**Problem to work on**
Please rewrite the comment on training AGI in secret, everything from "Thane Ruthenis comments" down to "could those be?", renaming "power" to "control".

Thane Ruthenis comments on Training AGI in Secret would be Unsafe and Unethical

Thane Ruthenis 18 Apr 2025 22:33 UTC
53 points
16
I also think there is a genuine alternative in which power never concentrates to such an extreme degree.
I don’t see it.
The distribution of power post-ASI depends on the constraint/goal structures instilled into the (presumed-aligned) ASI. That means the entity in whose hands all power is concentrated are the people deciding on what goals/constraints to instill into the ASI, in the time prior to the ASI’s existence. What people could those be?
1. By default, it’s the ASI’s developers, e. g., the leadership of the AGI labs. “They will be nice and put in goals/constraints that make the ASI loyal to humanity, not to them personally” is more or less isomorphic to “they will make the ASI loyal to them personally, but they’re nice and loyal to humanity”; in both cases, they have all the power.^[1]
2. If the ASI’s developers go inform the US’s President about it in a faithful way^[2], the overwhelming power will end up concentrated in the hands of the President/the extant powers that be. Either by way of ham-fisted nationalization (with something isomorphic to putting guns to the developers’ (families’) heads), or by subtler manipulation where e. g. everyone is forced to LARP believing in the US’ extant democratic processes (which the President would be actively subverting, especially if that’s still Trump), with this LARP being carried far enough to end up in the ASI’s goal structure.
  - The stories in which the resultant power struggles shake out in a way that leads to the humanity-as-a-whole being given true meaningful input in the process (e. g., the slowdown ending in AI-2027) seem incredibly fantastical to me. (Again, especially given the current US administration.)
  - Yes, acting in ham-fisted ways would be precarious and have various costs. But I expect the USG to be able to play it well enough to avoid actual armed insurrection (especially given that the AGI concerns are currently not very legible to the public), and inasmuch as they actually “feel the AGI”, they’d know that nothing less than that would ultimately matter.

**Supplied material**
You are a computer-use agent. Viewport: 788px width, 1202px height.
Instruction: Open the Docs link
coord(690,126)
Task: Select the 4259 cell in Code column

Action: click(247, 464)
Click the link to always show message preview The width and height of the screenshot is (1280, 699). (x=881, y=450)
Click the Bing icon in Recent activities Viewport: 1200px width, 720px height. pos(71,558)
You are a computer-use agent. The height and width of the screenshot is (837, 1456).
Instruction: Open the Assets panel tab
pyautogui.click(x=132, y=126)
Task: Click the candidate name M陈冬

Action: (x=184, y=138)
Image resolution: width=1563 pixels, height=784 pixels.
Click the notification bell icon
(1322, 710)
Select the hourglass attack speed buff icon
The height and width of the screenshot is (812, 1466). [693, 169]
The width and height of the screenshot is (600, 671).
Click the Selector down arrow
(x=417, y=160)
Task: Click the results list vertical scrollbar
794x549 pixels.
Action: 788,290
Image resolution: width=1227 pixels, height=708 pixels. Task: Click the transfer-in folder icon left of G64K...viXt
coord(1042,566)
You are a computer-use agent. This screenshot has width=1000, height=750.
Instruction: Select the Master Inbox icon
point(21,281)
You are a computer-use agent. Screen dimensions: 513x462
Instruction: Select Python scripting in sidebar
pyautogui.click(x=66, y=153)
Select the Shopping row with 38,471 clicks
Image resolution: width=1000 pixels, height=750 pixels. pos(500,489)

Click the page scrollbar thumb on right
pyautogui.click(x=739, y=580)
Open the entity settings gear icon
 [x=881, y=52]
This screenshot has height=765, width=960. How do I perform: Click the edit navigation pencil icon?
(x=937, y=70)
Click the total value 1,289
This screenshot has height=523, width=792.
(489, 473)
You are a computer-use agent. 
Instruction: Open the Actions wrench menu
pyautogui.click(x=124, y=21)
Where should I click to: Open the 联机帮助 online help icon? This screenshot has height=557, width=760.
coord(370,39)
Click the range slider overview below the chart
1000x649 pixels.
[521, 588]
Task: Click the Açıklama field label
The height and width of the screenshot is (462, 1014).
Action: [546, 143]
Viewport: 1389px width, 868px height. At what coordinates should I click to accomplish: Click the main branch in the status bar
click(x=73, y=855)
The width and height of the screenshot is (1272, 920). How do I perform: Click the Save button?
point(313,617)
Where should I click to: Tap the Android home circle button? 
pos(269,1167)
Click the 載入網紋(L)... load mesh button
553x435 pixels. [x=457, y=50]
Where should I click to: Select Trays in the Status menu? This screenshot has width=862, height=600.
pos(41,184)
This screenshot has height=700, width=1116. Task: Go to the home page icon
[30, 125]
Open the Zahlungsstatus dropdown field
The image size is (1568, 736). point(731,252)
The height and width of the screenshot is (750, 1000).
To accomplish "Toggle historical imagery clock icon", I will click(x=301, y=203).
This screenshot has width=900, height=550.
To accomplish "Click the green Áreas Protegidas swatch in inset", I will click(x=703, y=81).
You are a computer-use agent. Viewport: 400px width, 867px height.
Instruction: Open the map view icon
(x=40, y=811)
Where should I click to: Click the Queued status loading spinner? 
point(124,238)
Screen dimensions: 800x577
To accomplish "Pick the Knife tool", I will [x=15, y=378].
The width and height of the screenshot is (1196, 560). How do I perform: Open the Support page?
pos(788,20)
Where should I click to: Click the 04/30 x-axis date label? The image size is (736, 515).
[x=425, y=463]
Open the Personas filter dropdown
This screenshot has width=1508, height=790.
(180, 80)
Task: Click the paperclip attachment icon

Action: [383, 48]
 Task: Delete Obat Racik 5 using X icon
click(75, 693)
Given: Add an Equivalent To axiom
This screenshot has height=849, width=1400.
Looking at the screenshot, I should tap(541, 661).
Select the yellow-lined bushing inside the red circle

**Task result**
Thane Ruthenis comments on Training AGI in Secret would be Unsafe and Unethical

Thane Ruthenis 18 Apr 2025 22:33 UTC
53 points
16
I also think there is a genuine alternative in which control never concentrates to such an extreme degree.
I don’t see it.
The distribution of control post-ASI depends on the constraint/goal structures instilled into the (presumed-aligned) ASI. That means the entity in whose hands all control is concentrated are the people deciding on what goals/constraints to instill into the ASI, in the time prior to the ASI’s existence. What people could those be?